LONDRES: Meta a nommé Dina Powell McCormick, née en Égypte, au poste de présidente et de vice-présidente.

L'entreprise a déclaré lundi que l'ancienne associée de Goldman Sachs et fonctionnaire de la Maison Blanche, qui a déjà siégé au conseil d'administration de Meta, accède à un rôle de direction de haut niveau, alors que l'entreprise accélère sa progression dans les domaines de l'intelligence artificielle et de l'infrastructure mondiale.

Powell McCormick, qui est née au Caire et a déménagé aux États-Unis dans sa jeunesse, rejoindra l'équipe de direction et contribuera à orienter la stratégie globale et l'exécution de l'entreprise. Elle travaillera en étroite collaboration avec les équipes de Meta chargées de l'informatique et de l'infrastructure, a indiqué l'entreprise, et supervisera les investissements de plusieurs milliards de dollars dans les centres de données, les systèmes énergétiques et la connectivité mondiale, tout en établissant de nouveaux partenariats stratégiques en matière de capital.

"L'expérience de Dina aux plus hauts niveaux de la finance mondiale, combinée à ses relations profondes dans le monde entier, la rend particulièrement apte à aider Meta à gérer cette prochaine phase de croissance en tant que présidente et vice-présidente de l'entreprise", a déclaré Mark Zuckerberg, fondateur et PDG de Meta.

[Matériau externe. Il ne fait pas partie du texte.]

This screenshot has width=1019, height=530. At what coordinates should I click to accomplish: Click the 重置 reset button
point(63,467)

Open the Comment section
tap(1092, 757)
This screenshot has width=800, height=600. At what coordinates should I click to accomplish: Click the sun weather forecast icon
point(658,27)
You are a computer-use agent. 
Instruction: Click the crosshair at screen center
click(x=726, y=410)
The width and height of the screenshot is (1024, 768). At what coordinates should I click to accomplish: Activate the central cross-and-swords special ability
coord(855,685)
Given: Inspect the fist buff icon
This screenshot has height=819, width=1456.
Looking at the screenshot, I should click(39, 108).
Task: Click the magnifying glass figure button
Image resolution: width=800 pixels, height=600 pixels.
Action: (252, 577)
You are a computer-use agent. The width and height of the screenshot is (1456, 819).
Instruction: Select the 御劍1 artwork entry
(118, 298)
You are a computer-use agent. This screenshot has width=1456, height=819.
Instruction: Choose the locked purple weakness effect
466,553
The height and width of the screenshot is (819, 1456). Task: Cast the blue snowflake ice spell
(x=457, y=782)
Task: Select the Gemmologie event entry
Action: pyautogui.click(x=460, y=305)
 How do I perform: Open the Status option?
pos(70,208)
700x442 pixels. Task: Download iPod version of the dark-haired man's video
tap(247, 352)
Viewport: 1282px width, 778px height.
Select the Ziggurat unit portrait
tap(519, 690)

Mme Powell McCormick a plus de 25 ans d'expérience dans les domaines de la finance, de la sécurité nationale et du développement économique. Elle a passé 16 ans en tant qu'associée chez Goldman Sachs à des postes de direction, et a servi deux présidents américains, notamment en tant que conseillère adjointe à la sécurité nationale de Donald Trump, et en tant que haut fonctionnaire du département d'État sous George W. Bush.

Plus récemment, elle a été vice-présidente et présidente des services à la clientèle mondiale de la banque d'affaires BDT & MSD Partners.